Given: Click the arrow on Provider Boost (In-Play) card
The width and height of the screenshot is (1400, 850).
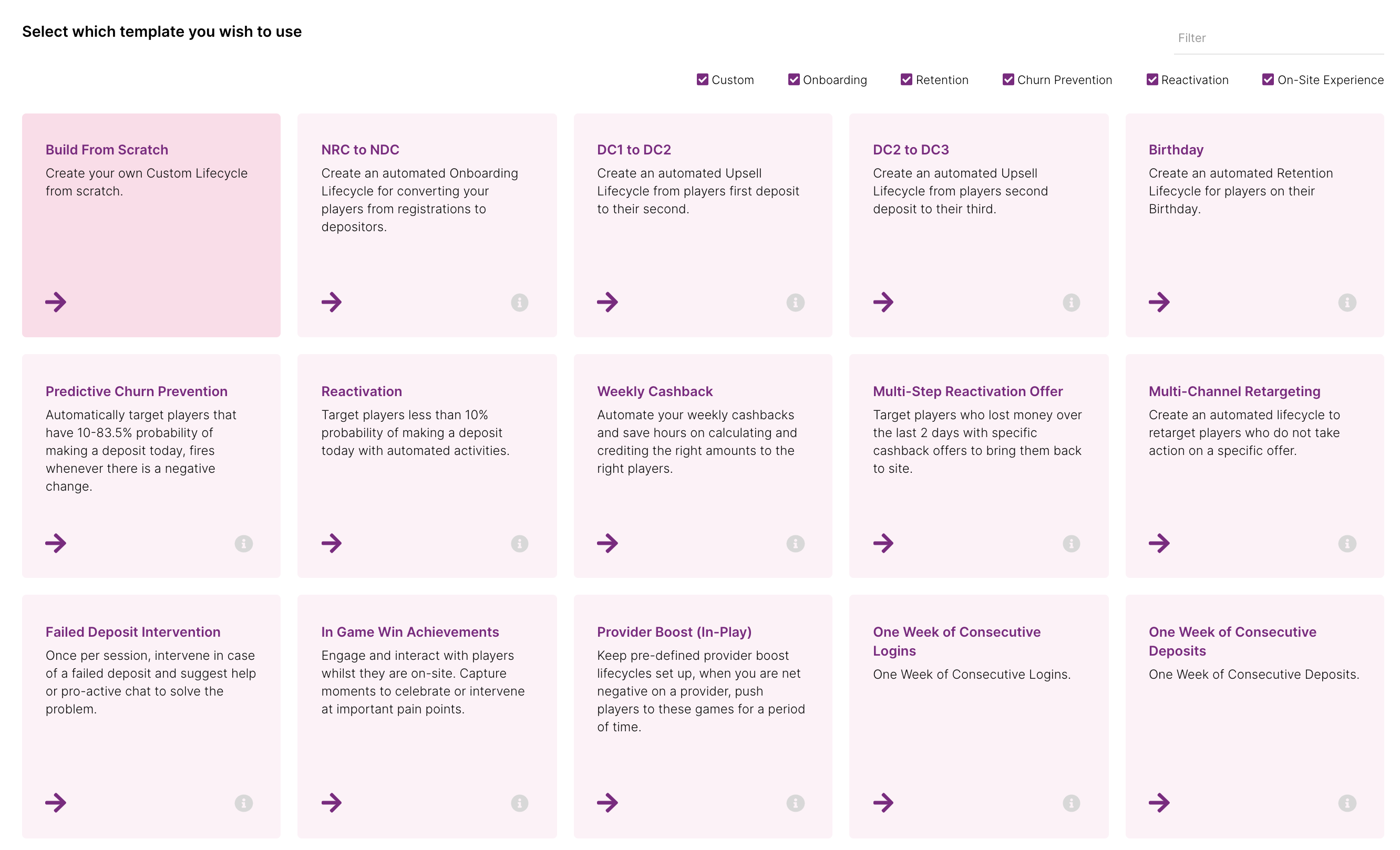Looking at the screenshot, I should coord(608,802).
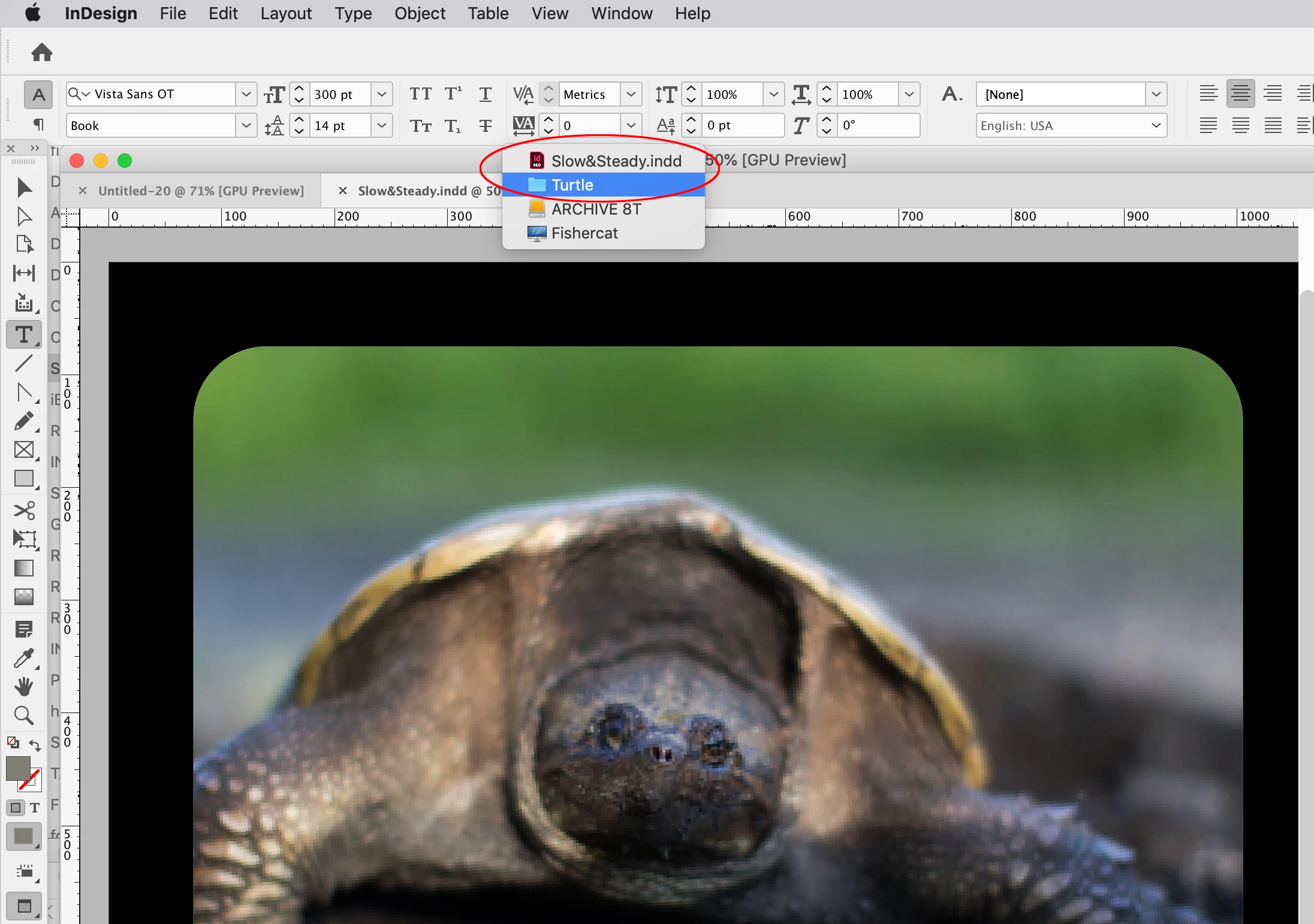
Task: Switch to the Untitled-20 document tab
Action: pos(201,191)
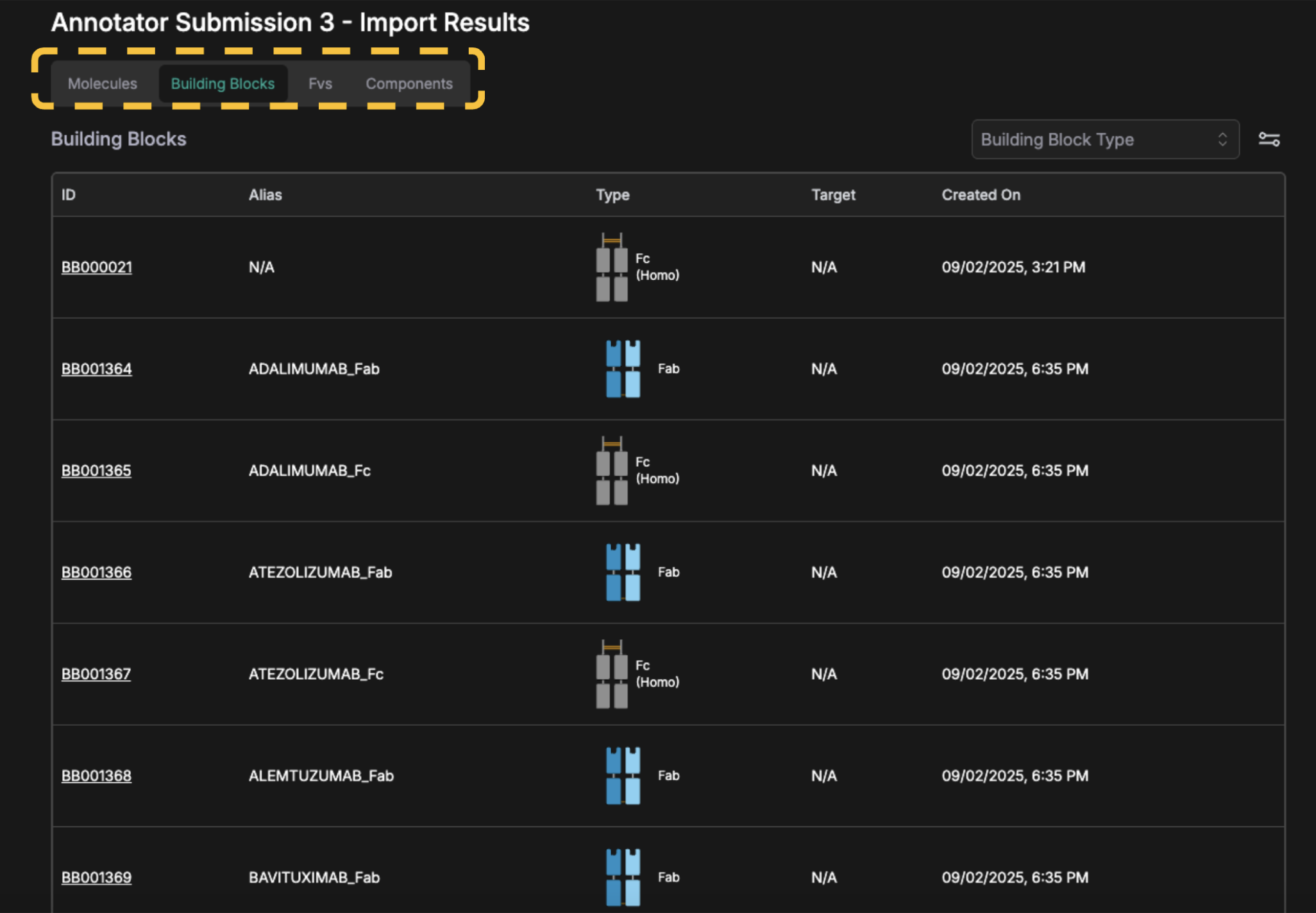
Task: Open the BB001367 ID link
Action: click(96, 674)
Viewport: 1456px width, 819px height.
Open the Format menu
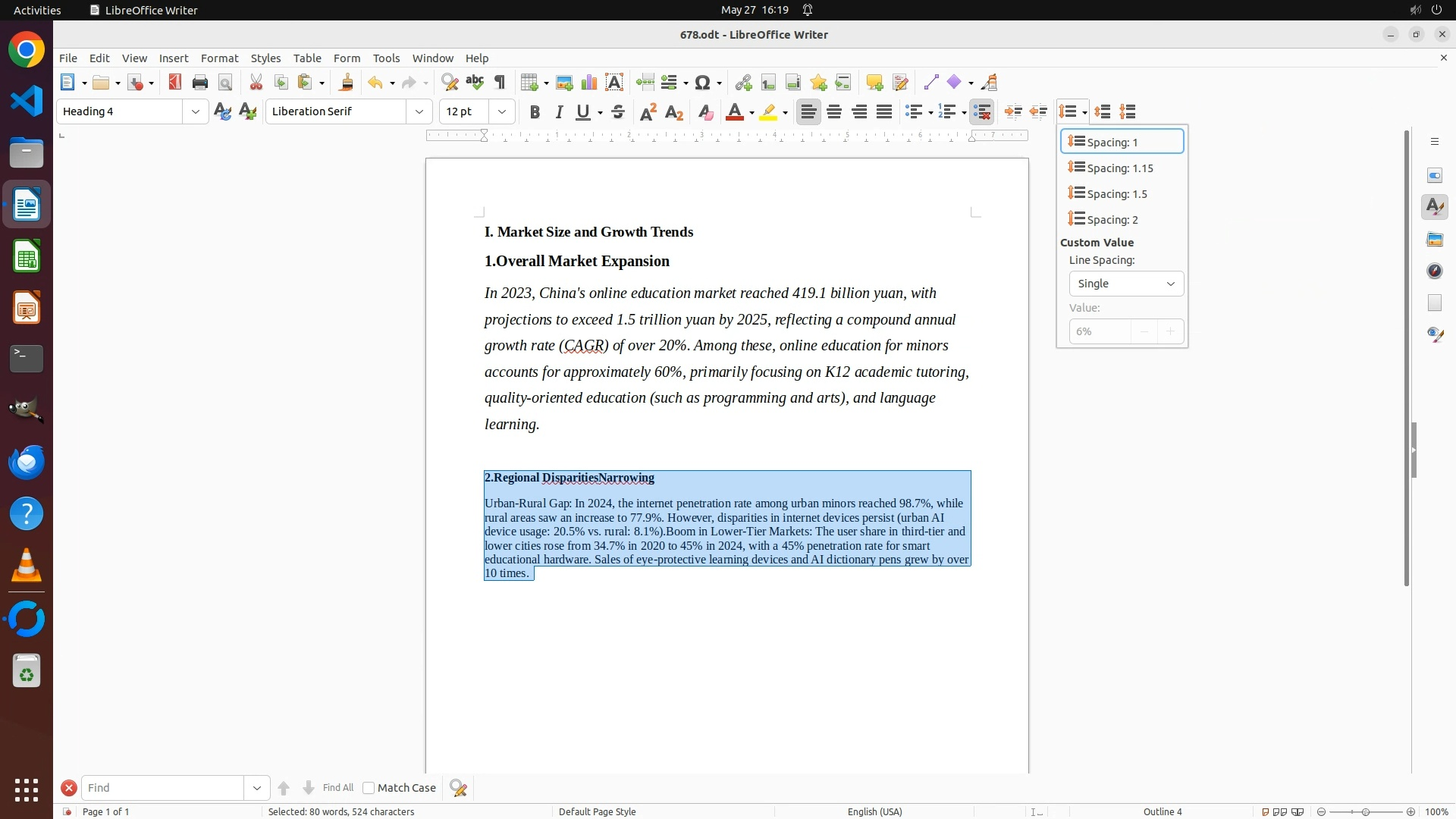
■ ■ ■ ■ ■ ■ ■
EXERCISE DETAILS:
Could you return the entire listing above verbatim while dropping each picture?

THE ANSWER:
Given: Click the arrow on Provider Boost (In-Play) card
The width and height of the screenshot is (1400, 850).
Looking at the screenshot, I should coord(608,802).
Task: Switch to the Untitled-20 document tab
Action: pos(201,191)
Task: Open the BB001367 ID link
Action: click(96, 674)
Viewport: 1456px width, 819px height.
Open the Format menu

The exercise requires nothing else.